How Do All ,
Following on from the last blogpost , Here`s a Stout from Tooth`s of Sydney from1928 ;
As with the last recipe , the Wort volume required at Collection would put a re creation brew out of the Wort Litres at Collection range of most homebrewers , I`ve designed this beer recipe so that a ` BEER Volume Bottled ` would equate to approximately 23.0 Beer Litres .

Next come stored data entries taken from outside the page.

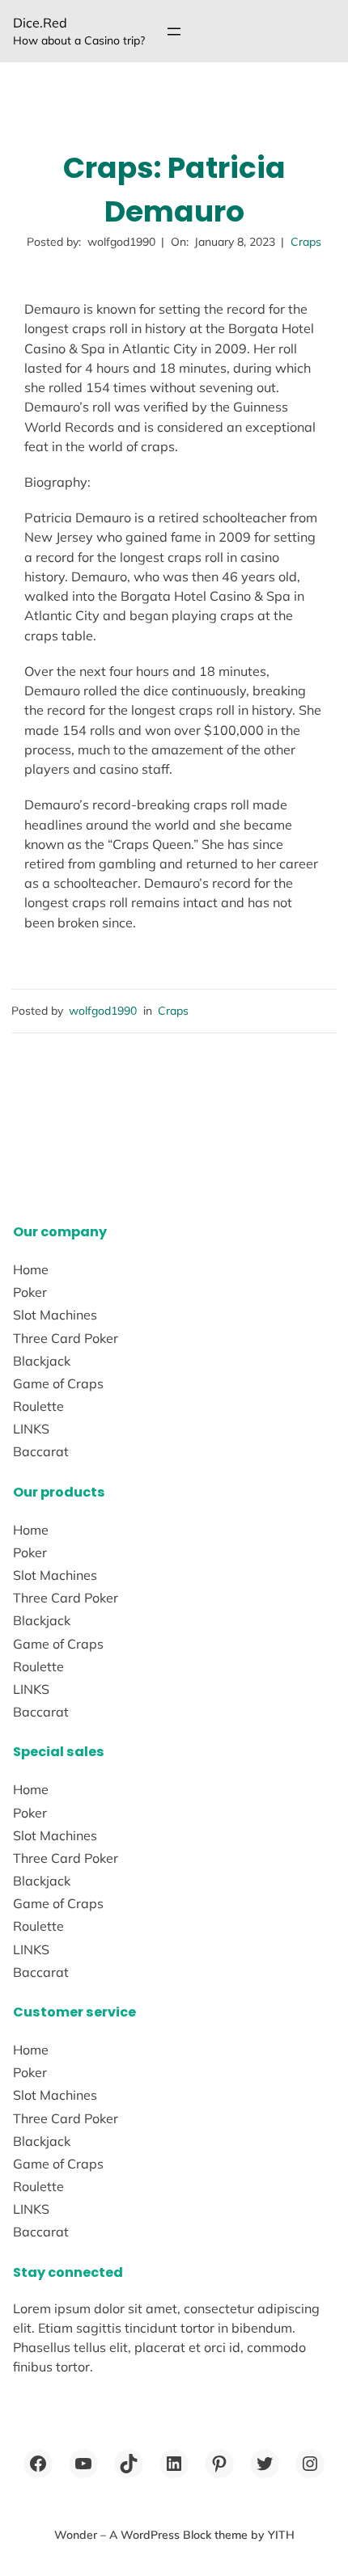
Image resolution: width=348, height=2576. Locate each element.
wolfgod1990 (103, 1010)
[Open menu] (174, 31)
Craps (306, 241)
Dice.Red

This recipe also contains the earliest reference I`ve seen to date for the deliberate innoculation of a attenuated ( sic ) beer with a Brettanomces culture ; annoyingly listed as " 1 Flask " in the record . Through research I`ve learned that both Litre and Half Litre Flasks were used in the industry for this sort of task , So I`ve assumed that a Half Litre Flask size was used and reduced the addition rate in proportion to the Beer Length to be innoculated .
This recipe C Edd Mather 2022
ANY AND ALL COMMERCIAL PRODUCTION RIGHTS RESERVED TO TOOTH & Co Ltd
AND THEIR SUCCESSORS IN TITLE
This recipe for 29.000 Wort Litres to Copper from Mash Tun @ 1.055 , 75 % Mash Efficiency
Tooth & Co Ltd
The Kent Brewery
Broadway
Sydney
New South Wales
Australia
STOUT
1928
Original Gravity : 1.067.75 Bottling Gravity : 1.016.75 Final Gravity : 1.014
MALTS
Crisp Malt : Chevalier @ 70.75 % = 4.985 Kg
Scottish Ale Malt @ 6.5 ebc @ 17.5 % = 1.230 Kg
Alt :
Malting Company of Ireland : Irish Ale Malt @ 17.5 % = 1.230 Kg
Pale Ale Malt @ 4.5 ebc @ 8 % = 0.560 Kg
French & Jupps : Black Malt @ 2.75 % = 0.218 Kg
Medium Crystal Malt @ 1 % = 0.080 Kg
Australian Grist
Crisp Malt : Chevalier as above @ 70.75 % = 4.985 Kg
Alt Voyager Craft Malt : Veloria Vienna @ 70.75 % = 4.965 Kg
Barrett - Burston : Vic Ale Malt @ 17.5 % = 1.230 Kg
Alt : Joe White : Trad Ale Malt @ 17.5 % = 1.230 Kg
Add locally available Black and Crystal Malts at the same proportions as above
MASHING , SPARGING & COLLECTION
Use a Stout or Porter type brewing Liquor , and Thoroughly Pre Warm the Mash Tun to 90 c ,
- 10 Minutes BEFORE Mashing In as below , ENSURING the Liquor is 1.5 " ABOVE the Plates .
1 St Mash Heat : 65 c At 0 - + 120 Minutes = 12.505 Litres
2 Nd Mash Heat : 68 c At + 120 - + 180 Minutes = 1.460 Litres
At 180 Minutes , Slowly open the Mash Tun valve and return OVER THE MASH , Any cloudy or
Turbid 1 St runnings UNTIL CONSISTENTLY CLEAR & BRIGHT , Only then send to the Copper.
SPARGE : At Clear Wort to the Copper + 10 Minutes at 78 c = 20.305 Litres , At a runnings gravity of ,
1.006 , STOP TAPS and COLLECT WORT in the Copper .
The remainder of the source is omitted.